I’m in the middle of reading an article in Vanity Fair magazine about the financial trouble Harvard is in, having pretty much blown a very significant part of the $36.9-billion-dollar endowment it had just a year ago, and, being about Harvard, the article brought to mind a question that occurred to me sometime ago while watching William F. Buckley’s closing speech during a debate on the Panama Canal Treaty in 1978.
In it, Buckley says, “We are prepared to desert Taiwan because three-and-a-half Harvard professors think we ought to normalize relations with Red China…”
I’m trying to figure out who these professors were and what Buckley meant by facetiously referring to one of them as half a professor. (I’m guessing one was short of stature, but I guess it could also refer to one not yet tenured.)
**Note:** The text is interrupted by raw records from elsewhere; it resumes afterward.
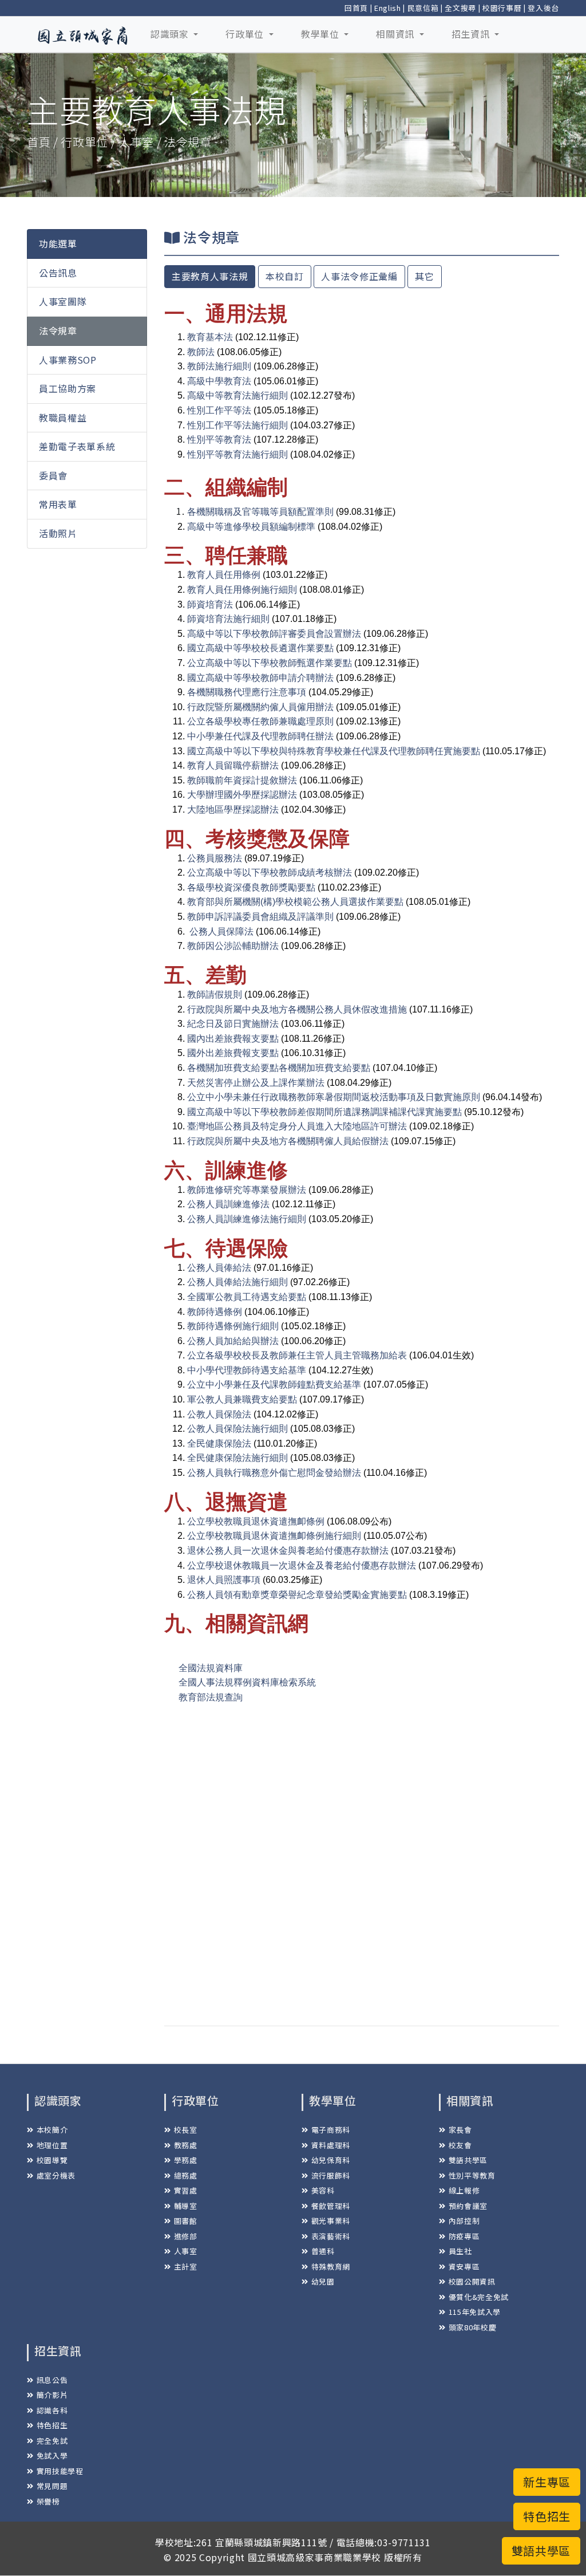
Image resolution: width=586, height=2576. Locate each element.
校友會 (460, 2145)
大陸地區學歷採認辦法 (233, 809)
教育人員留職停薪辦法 (233, 765)
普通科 (323, 2251)
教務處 (185, 2145)
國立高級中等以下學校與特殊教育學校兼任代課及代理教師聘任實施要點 (333, 751)
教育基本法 (210, 337)
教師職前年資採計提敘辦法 (242, 780)
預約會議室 (468, 2205)
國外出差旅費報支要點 (233, 1053)
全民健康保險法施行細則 (237, 1458)
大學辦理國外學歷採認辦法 (242, 794)
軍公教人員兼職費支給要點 (242, 1399)
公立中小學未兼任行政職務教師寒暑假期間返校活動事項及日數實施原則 (333, 1097)
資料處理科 (330, 2145)
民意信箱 (423, 7)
Does anyone know or have an educated guess as to who these professors were and what their stance was with regard to Taiwan and China?
P.S. - I would suggest that anyone who enjoys a good speechifier should watch this clip in its entirety. I thought Obama was a pretty good speaker until I happened upon this.
I’d guess that three of them were “full” professors, and one was not a “full” professor, though he could well have been tenured.
As a full professor, I often joke about what it is, exactly, I’m full of. It’s a peculiar expression, and one we’re not encouraged to use, but an Associate Professor and an Assistant Professors are correctly referred to as “Professor,” so sometimes we need a verbal way to pull rank, which we will pompously do by distinguishing ourselves as “full” (or just-plain) Professors.
There’s always the possibility of him employing a rhetorical device.
The translation would be “I believe a small number of liberal academics have an undue influence over the Carter administration”. It sounds a lot better Buckley’s way.
Your comment is interesting also, samclem, because Buckley was good friends with, at least, Galbraith and Kissinger. Perhaps his comment was in the way of a good-natured gibe at his buddies.